Friday, March 7, 2008
Thank God!
“Our government only wants peace,” said President Hugo Chávez of Venezuela, who this week had sent 10 tank battalions to Venezuela’s border with Colombia, called Mr. Uribe a mafia boss and threatened to nationalize Colombian companies in Venezuela.
Monday, March 3, 2008
Chavez’ blustering about war with Colombia and whatnot hasn’t apparently impressed Uribe all that much. Colombian troops remain demobilized (or anyway as demobilized as Colombian troops are likely to get). The thing about picking a fight with Colombians, however, is that they don’t back down (Exhibit A: War on Drugs), nor do they fuck around very much.
So while Uribe is playing it cool, he’s also remembering that his army is twice as big as Chavez’, plus they’re battle-hardened. No one realistically expects this to come to blows, unless Chavez has really been hitting the stupid.

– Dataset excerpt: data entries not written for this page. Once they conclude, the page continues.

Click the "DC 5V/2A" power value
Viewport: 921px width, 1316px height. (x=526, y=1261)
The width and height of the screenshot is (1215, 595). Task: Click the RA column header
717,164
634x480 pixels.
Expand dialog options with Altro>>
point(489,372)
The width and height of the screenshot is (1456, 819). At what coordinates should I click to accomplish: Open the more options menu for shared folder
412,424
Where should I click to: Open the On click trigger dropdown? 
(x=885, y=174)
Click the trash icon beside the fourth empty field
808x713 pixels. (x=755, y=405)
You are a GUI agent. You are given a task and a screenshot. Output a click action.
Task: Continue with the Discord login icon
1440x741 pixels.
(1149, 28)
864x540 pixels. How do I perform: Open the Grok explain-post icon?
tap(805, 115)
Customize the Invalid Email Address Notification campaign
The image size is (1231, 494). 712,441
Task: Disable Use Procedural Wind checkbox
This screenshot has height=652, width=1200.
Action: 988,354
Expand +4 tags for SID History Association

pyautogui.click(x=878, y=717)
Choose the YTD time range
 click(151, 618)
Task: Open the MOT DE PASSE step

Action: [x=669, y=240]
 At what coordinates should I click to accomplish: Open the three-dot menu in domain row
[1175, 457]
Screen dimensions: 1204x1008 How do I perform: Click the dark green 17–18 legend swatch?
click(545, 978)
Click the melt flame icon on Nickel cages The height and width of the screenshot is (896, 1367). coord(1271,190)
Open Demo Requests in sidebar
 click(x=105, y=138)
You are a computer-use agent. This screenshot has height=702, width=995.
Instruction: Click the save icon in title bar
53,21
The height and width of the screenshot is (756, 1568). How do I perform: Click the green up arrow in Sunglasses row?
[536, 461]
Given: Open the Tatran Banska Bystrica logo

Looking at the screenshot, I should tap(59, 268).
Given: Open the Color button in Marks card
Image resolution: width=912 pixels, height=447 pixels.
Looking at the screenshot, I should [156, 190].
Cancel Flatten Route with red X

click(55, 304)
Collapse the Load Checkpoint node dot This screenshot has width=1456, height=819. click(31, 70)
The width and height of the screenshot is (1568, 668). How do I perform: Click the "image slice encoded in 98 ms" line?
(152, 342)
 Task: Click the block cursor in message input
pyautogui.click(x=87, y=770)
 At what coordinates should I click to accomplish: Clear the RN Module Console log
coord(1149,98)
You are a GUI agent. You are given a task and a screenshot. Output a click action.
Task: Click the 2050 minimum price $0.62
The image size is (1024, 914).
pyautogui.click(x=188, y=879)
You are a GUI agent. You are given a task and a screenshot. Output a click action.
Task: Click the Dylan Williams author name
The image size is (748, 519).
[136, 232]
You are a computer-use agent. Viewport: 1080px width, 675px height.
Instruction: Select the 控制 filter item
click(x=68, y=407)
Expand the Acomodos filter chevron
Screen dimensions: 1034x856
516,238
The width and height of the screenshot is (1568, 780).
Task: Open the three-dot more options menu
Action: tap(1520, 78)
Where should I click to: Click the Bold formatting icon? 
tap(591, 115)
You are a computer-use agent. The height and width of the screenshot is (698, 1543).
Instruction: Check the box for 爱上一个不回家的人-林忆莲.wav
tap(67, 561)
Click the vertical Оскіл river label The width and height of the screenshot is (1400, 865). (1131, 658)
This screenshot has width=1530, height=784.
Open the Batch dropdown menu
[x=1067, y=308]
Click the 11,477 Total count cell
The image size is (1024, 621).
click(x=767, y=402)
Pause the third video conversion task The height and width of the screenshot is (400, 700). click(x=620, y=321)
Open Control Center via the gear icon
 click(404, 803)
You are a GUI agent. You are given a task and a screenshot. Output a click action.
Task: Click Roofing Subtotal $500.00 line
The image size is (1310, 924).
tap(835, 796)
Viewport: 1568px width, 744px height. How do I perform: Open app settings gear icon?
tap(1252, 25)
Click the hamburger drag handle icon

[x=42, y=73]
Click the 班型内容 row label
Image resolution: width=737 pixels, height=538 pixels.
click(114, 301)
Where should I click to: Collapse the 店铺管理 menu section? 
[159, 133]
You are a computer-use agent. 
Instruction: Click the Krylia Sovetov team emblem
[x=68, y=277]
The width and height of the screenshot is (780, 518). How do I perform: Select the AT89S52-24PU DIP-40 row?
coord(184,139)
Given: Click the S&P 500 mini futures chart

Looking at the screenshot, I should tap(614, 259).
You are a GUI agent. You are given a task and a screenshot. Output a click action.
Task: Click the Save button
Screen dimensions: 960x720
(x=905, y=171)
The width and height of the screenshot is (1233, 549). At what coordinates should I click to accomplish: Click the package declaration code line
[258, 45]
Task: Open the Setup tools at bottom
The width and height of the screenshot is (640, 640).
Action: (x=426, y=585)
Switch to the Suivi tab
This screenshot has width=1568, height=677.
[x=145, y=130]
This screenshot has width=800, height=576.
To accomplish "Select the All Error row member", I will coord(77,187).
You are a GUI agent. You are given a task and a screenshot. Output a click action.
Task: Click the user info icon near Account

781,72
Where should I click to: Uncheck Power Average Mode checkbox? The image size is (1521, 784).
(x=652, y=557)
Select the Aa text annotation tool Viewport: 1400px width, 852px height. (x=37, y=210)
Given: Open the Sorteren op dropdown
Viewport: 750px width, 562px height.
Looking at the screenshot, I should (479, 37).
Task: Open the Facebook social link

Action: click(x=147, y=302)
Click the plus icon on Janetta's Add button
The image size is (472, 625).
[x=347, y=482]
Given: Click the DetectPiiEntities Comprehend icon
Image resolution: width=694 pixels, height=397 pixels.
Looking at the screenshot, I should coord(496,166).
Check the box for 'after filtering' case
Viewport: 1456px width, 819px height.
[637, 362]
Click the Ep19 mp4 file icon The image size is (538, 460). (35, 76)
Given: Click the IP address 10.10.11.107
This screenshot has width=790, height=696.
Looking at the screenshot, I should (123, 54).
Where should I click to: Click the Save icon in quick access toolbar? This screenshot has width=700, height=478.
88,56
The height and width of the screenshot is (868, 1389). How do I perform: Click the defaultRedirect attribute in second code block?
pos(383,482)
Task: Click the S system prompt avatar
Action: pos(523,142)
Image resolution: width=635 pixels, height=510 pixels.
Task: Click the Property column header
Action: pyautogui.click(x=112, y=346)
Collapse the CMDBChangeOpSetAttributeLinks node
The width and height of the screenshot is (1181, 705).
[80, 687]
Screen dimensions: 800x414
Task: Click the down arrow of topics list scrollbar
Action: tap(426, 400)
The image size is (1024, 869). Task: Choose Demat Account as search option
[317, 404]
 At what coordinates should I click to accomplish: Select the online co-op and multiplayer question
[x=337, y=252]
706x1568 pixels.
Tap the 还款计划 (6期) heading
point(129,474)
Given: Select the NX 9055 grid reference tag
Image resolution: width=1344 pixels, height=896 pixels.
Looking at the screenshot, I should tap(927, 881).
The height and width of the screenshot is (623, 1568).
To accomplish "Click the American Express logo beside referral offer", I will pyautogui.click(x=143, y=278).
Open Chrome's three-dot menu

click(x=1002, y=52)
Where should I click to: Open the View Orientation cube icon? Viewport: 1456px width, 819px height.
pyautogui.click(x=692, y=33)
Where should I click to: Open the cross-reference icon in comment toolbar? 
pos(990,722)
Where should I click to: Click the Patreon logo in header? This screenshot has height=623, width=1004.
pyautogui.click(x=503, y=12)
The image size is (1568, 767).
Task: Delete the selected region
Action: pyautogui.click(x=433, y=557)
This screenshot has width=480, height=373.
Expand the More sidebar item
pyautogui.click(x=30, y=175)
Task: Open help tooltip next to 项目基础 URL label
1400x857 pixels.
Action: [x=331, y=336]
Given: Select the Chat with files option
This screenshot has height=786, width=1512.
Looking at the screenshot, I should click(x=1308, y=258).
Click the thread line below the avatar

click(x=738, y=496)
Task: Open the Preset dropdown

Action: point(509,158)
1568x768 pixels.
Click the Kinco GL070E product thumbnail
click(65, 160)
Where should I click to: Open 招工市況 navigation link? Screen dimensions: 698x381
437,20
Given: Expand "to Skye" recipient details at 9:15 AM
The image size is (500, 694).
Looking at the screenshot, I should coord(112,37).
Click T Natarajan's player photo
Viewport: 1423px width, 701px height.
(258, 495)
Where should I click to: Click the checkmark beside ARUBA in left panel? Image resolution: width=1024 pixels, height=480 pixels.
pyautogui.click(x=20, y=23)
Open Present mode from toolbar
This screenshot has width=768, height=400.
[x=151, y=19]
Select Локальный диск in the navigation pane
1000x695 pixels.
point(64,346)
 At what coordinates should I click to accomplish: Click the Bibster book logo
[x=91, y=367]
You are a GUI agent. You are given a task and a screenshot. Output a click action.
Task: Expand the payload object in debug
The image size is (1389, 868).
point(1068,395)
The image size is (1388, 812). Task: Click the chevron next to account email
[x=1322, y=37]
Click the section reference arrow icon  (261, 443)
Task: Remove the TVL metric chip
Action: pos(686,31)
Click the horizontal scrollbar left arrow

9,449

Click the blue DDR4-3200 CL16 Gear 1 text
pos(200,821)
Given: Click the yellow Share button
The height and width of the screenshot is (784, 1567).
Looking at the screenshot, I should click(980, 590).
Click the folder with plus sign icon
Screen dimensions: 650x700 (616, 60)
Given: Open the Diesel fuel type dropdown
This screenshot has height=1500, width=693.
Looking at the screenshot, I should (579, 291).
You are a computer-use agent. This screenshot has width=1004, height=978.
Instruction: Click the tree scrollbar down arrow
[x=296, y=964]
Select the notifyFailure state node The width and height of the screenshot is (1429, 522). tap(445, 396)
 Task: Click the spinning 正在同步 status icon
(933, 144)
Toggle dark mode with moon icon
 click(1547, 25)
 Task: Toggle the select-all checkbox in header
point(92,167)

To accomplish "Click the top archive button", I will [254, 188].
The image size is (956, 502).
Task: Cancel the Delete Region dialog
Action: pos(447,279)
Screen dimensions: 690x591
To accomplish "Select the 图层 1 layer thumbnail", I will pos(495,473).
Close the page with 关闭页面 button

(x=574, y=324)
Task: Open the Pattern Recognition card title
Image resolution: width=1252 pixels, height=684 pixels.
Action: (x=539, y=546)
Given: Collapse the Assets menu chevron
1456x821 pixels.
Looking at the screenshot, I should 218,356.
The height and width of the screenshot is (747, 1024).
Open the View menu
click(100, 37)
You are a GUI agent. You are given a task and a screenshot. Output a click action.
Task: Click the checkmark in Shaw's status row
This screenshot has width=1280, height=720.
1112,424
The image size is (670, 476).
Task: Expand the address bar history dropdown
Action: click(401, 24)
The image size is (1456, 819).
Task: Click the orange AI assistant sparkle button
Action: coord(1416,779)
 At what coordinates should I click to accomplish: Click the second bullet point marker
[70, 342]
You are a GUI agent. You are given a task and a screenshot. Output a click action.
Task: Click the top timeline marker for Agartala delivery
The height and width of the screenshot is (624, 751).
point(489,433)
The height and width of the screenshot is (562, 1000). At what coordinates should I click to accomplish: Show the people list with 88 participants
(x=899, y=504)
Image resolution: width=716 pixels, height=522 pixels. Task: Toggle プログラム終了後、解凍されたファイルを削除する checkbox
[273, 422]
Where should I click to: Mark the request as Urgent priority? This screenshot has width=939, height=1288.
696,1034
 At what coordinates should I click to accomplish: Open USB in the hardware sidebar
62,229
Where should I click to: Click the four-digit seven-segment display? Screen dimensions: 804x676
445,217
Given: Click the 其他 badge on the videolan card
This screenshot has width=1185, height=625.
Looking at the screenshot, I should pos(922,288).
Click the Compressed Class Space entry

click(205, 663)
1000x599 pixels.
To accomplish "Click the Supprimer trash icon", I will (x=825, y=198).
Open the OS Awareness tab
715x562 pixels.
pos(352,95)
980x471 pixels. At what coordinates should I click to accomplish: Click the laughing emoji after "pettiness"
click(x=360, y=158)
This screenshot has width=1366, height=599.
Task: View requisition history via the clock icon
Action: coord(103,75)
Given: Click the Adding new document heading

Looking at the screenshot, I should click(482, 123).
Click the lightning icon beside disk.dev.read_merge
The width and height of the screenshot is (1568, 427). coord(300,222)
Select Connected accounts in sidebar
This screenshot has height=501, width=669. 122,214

But remember that even if it doesn’t, Colombia still isn’t fucking around. Hence, when presented with fightin’ words from Ecuador and Venezuela, Colombia sat back and revealed that Ecuadorean officials have been hanging out with the FARC (confirmed by Ecuador) and Venezuela has funneled $300 million to the FARC.
Ouch. This is bound to get more interesting.
But for now, in the spirit of alleviating tension, I recommend this cartoon of talking Mexican eggs getting drunk.
Sunday, March 2, 2008
Two posts in a row about The Nation is a little much, but please indulge me, these are exciting times. The navel-gazers there have finally figured out that, gee, you know what? Chávez might not have good intentions after all!
For more than five years, Chávez has exploited the events of (the) April 11 (2002 coup against him) much the same way Bush has exploited September 11: as a basis for expanding executive power. The coup has provided the main justification for purging the military, packing the Supreme Court, removing RCTV from the public airwaves and, most recently, proposing a constitutional amendment that would empower the president to suspend due process rights indefinitely. Chávez and his supporters have repeatedly condemned presumed coup supporters in the court of public opinion but have shown less interest in trying them in a court of law. In this sense, they have proven themselves to be, like many of their opponents, more concerned with pursuing power than promoting the rule of law.
Coincidentally, they’ve figured this out just in time for Chávez to send troops to the Colombian border. Better late than never, I suppose. Conspicuously missing from The Nation’s 80,000-word Damascus moment, however, is any mention of how everyday life in Venezuela has more or less gone to hell in the last nine years - 20% inflation, food rationing, rampant kidnapping, etc.
It’s understandable. Those details are easy to miss from an office building in Manhattan.
(Full disclosure! I interned at The Nation. And while there, I engaged in so many vein-bulging arguments where I said basically exactly what this guy says in this article, but a year earlier. I just have to take a moment to revel a little bit. Ahhhh. Thanks for reading.)
Saturday, March 1, 2008
It’s not so often the editor of The Nation and I agree on something, so mark your calendar. Katrina vanden Heuvel writes in Newsweek (yes, Newsweek still exists) that the recently-deceased William F. Buckley was a damn fine representative of conservatism, even if, in the end, his ideas were kind of repugnant. (For the record, I sort of beat Katrina to the punch on that chestnut by a couple weeks.)
Money ‘graph:
Despite his uncompromising conservative beliefs, Buckley reveled in transpartisan friendships, most notably with the late John Kenneth Galbraith. (One of Galbraith’s favorite phrases—”Modesty is a vastly overrated virtue”—may well have been coined to describe his skiing partner Buckley.) While he could deploy a sometimes vicious wit—which could descend into cruelty—Buckley disdained the kind of partisan shoutfests that too often pass for political debate on our TVs today.
Perhaps the best lesson to be drawn from Buckley’s many “transpartisan” friendships is that the left, like everyone else, has always remained more status-conscious than principled.